As business users learn to use the analytical tools that are now available to them, the requirements for availability of information within a data warehouse increase exponentially. Faced with the complexity of the data warehouse architecture, BI teams are pressured to deliver more InfoProviders in a shorter time frame.

The recent agile development revolution in the programming realm has allowed many IT shops to set new standards for acceptable development efficiency. This methodology focuses on dividing and delivering solutions in smaller, more manageable chunks of work while keeping a continuous feedback loop with the end user throughout the development process.

However, when it comes to back-end development within a data warehouse — including the modeling of InfoProviders and the extraction, transformation, and loading (ETL) process — design-centric development methodology is more efficient and effective.

This methodology allows you to deliver more InfoProviders to the end user with less back-end development effort and re- work, which minimizes costly last-minute changes. Design-centric techniques ensure the use of all known best practices throughout the BI development process and provide a standardized framework for BI analysts to follow when rolling out new analytical areas.

When it comes to SAP NetWeaver BI, few businesses are lucky enough to have end users who are capable of understanding the back-end components of a data warehouse. More often than not, you do not need to physically demonstrate anything to business users until the first version of the actual query is built. That is why it is impractical to use the agile development techniques to interact with end users and communicate about the progress of a particular analytical model. This is where the BI design-centric development process can help. I’ll define the milestones for such a project and then go into the details of each one. Table 1 shows the steps for each phase of the project: design, realization, testing, and go-live.

Design	Realization	Testing	Go-live
Identify the overall analytical area that you need to bring into the data warehouse Gather front-end requirements for the queries that are part of the new model Put together a data model specifications document Conduct a design review session	Develop the back-end model within the data warehouse Complete the front-end development (e.g., queries, views, and broadcasts)	Conduct unit and integration testing Obtain user acceptance and train the users	Transport back-end and front-end components to your productive SAP NetWeaver BI environment

Table 1

Steps for each phase of creating a BI design-centric development process

Note
In my example, I assume that the final product is a query. However, you could also use this process for concepts such as a graph on an executive dashboard or a formatted printed report.

Design Phase

Step 1. Identify the analytical area. It is crucial that concrete business requirements determine which analytical areas you plan to bring into the data warehouse. One of the most common mistakes is to develop the plan of rolling out analytical areas based solely on internal IT discussions with little input from the business. The idea that the BI team should simply roll out generic BI content for heavy transactional areas such as Sales and Distribution (SD), Purchasing, and Financial Accounting (FI) just for the sake of having them within the data warehouse is not only inefficient; it is also unlikely to produce anything valuable to business users.

Start by identifying a list of specific analytical queries and reports that business users desire the most. Your initial business audience should be comprised of upper management to promote the use of the BI content when it is developed. The top-down approach is most effective when it comes to driving usage, following the principle “if your boss knows about it, you should know about it.” After you have compiled the list of specific queries and reports, group these items into logical analytical areas, such as sales, billing, and vendor rebates.

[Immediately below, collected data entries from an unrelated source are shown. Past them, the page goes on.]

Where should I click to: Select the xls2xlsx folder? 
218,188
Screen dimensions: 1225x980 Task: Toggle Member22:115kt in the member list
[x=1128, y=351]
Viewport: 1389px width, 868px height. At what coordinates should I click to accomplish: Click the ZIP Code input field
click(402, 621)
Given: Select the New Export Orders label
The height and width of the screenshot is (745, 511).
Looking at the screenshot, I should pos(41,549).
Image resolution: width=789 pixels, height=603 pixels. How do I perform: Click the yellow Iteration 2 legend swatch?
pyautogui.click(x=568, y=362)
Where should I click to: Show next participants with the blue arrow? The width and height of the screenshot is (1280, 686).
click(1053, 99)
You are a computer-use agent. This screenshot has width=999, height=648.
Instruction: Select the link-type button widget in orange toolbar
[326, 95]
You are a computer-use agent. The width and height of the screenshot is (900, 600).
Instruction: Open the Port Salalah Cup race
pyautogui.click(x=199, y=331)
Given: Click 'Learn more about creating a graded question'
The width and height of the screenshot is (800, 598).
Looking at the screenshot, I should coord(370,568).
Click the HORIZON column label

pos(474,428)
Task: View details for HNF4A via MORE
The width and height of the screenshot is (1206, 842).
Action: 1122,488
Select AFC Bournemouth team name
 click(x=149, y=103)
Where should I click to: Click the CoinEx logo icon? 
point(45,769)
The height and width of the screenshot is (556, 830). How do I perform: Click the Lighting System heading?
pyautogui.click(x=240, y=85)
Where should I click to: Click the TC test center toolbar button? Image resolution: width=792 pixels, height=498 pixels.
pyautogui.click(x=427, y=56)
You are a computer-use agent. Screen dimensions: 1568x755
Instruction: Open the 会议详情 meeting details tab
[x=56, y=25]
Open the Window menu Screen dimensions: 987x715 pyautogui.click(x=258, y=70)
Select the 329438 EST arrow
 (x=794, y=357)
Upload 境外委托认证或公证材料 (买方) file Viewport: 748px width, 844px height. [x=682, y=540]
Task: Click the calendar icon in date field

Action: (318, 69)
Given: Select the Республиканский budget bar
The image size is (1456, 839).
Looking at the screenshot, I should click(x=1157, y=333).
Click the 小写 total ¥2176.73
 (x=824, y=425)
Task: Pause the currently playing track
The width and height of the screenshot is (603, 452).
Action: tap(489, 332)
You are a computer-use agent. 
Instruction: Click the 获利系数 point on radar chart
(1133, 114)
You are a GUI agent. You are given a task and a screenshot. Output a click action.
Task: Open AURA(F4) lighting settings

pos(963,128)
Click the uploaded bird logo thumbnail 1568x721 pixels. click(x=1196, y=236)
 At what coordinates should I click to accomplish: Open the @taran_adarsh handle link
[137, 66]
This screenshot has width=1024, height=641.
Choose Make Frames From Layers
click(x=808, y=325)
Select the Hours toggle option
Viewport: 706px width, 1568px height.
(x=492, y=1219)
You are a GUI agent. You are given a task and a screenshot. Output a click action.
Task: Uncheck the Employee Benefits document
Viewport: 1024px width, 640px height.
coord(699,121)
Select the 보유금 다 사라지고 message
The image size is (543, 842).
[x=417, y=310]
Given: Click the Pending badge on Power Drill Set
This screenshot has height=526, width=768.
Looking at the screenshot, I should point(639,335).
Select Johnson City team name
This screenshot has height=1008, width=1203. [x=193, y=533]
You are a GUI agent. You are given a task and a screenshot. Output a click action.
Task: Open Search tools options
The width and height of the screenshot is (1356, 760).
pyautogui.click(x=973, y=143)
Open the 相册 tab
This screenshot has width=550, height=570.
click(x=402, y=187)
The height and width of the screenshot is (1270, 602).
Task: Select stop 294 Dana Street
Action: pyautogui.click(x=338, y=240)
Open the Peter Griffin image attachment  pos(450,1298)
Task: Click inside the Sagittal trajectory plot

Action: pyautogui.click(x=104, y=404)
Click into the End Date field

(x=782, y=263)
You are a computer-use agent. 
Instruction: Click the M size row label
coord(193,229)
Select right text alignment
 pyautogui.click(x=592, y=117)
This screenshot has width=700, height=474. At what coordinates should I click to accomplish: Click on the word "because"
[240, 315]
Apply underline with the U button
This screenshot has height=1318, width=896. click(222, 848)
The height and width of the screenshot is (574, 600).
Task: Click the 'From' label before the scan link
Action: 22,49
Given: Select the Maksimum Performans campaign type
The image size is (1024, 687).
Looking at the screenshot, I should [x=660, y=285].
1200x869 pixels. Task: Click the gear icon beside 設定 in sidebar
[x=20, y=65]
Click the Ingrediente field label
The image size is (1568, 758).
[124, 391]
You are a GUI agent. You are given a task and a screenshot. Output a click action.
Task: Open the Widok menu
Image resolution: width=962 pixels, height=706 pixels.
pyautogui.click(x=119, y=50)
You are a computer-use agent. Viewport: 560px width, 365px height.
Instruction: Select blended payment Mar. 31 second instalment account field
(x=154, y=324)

Step 2. Gather detailed front-end requirements. Next, you need to put together a front-end BI specifications document for each of the queries that you identified in step 1. This requires close communication with the business users, because they should ultimately be the ones who decide on how the queries should function.

If the business users do not have a thorough understanding of how BI queries work, start by demonstrating a typical BI query within BEx Web Analyzer to help them visualize the framework of the final product. After you have mentally established the basic framework — including the presence of characteristics and key figures, default rows and columns, free characteristics, and global filters — put together a complete set of BI front-end functional specifications.

A good BI front-end functional specifications document should include a solution overview, query specifications, views, and testing scenarios. In addition, if they are relevant, you should also include portal integration and information broadcasting.

Solution overview. This is an overall purpose statement for the query. Here you create a table that details the types of users that will use the query. You can use a simple table that includes the user role, reason for using the query, and planned frequency of use.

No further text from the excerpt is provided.